The Uncomfortable Part

A two-day sprint from code review to production raises a question that the industry is still working through: what does this mean for traditional sprint planning, estimation, and team structure?

We do not have a complete answer. What we can report is what happened: a code review identified problems, the problems were prioritized by severity, AI agents worked through the queue, and a production app emerged in 48 hours. The features are real. The tests pass. The security hardening is in place. Users are writing with it.

Whether this changes how teams plan sprints, estimate work, or structure their engineering organizations is a bigger question than one sprint can answer.
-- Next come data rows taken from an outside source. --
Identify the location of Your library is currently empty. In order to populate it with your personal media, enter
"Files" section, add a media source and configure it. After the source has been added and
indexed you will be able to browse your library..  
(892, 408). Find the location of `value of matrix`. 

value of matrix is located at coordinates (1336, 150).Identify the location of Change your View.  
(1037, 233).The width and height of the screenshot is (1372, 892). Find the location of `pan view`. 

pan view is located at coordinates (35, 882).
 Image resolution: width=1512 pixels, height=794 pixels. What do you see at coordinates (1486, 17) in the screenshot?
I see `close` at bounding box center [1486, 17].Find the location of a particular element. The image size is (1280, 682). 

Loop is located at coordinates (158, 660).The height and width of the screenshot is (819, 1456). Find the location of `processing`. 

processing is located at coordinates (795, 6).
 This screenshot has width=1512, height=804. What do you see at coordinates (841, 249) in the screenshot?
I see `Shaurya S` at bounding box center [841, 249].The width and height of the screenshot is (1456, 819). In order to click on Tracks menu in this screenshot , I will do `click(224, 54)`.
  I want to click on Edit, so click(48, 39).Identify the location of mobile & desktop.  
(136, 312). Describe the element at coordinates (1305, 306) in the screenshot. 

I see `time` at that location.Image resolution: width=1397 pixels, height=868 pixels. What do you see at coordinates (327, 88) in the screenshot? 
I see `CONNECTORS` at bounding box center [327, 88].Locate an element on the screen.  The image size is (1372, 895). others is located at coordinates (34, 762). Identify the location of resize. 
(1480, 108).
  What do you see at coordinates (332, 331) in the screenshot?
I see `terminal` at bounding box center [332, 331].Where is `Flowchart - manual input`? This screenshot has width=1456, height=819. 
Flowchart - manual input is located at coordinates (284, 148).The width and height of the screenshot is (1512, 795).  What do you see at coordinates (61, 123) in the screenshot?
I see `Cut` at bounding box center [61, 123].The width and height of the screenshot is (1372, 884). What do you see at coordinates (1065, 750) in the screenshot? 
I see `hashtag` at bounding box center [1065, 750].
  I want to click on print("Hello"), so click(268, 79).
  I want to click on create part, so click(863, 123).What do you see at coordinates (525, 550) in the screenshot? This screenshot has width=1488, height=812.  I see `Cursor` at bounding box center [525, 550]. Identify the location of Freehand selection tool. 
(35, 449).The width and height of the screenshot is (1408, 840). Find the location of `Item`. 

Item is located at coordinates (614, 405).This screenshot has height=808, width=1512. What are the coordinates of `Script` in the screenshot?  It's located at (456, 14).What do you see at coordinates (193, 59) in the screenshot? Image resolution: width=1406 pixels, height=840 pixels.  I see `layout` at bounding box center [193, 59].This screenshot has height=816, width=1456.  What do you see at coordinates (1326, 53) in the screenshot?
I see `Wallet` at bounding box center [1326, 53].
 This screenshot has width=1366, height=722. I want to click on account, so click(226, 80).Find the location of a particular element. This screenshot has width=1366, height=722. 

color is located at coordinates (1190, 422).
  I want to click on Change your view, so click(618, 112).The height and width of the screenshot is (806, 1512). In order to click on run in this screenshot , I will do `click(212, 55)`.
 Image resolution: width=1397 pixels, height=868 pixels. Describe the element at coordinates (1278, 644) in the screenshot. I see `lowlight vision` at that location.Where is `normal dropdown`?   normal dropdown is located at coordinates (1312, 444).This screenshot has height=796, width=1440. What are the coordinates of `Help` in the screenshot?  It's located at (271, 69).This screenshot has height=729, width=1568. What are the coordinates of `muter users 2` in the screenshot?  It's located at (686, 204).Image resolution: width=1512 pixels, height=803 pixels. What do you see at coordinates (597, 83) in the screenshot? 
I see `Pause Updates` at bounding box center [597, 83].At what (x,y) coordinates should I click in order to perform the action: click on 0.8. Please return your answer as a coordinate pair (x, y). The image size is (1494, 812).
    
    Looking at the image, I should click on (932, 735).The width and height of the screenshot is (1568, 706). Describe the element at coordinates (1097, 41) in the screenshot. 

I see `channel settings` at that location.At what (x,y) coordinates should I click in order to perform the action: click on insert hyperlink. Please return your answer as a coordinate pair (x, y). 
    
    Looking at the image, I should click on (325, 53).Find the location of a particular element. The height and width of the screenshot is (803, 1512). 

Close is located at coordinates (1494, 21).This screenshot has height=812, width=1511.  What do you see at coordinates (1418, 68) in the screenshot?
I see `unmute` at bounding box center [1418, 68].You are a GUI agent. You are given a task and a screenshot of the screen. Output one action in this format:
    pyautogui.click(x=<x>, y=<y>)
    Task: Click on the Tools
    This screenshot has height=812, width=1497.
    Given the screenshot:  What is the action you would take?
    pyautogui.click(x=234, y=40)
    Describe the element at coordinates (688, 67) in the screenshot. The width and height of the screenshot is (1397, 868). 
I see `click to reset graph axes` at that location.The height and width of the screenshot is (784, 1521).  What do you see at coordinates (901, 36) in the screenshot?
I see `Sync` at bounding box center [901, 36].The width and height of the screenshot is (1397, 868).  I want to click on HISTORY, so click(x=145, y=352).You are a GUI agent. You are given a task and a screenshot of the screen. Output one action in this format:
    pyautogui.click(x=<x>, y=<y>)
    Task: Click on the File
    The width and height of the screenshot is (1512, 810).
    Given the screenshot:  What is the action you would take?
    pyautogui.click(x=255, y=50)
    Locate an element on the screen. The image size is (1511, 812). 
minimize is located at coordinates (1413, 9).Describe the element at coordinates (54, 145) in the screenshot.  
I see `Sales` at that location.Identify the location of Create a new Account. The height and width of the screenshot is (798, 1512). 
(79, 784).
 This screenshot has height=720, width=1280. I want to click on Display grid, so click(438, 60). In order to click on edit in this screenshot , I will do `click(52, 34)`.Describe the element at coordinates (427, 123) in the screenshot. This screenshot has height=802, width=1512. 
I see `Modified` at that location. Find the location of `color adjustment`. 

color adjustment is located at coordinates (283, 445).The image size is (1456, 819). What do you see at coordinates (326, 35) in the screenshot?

What this sprint demonstrates is that the mechanics work. Code review produces a prioritized work queue. AI agents execute against that queue. The output is a production application, not a prototype.

The interesting question is not whether AI agents can do this. They just did. The interesting question is what your team does with the time that opens up when the build phase compresses from weeks to days.

The writing app went from a C code review to production in 48 hours. AI agents executed the sprint, merging 31 PRs across two days and producing 179 tests across frontend and backend. The code review rubric served as the sprint plan, with the testing D and security C addressed before feature work. The app is in production as a Progressive Web App.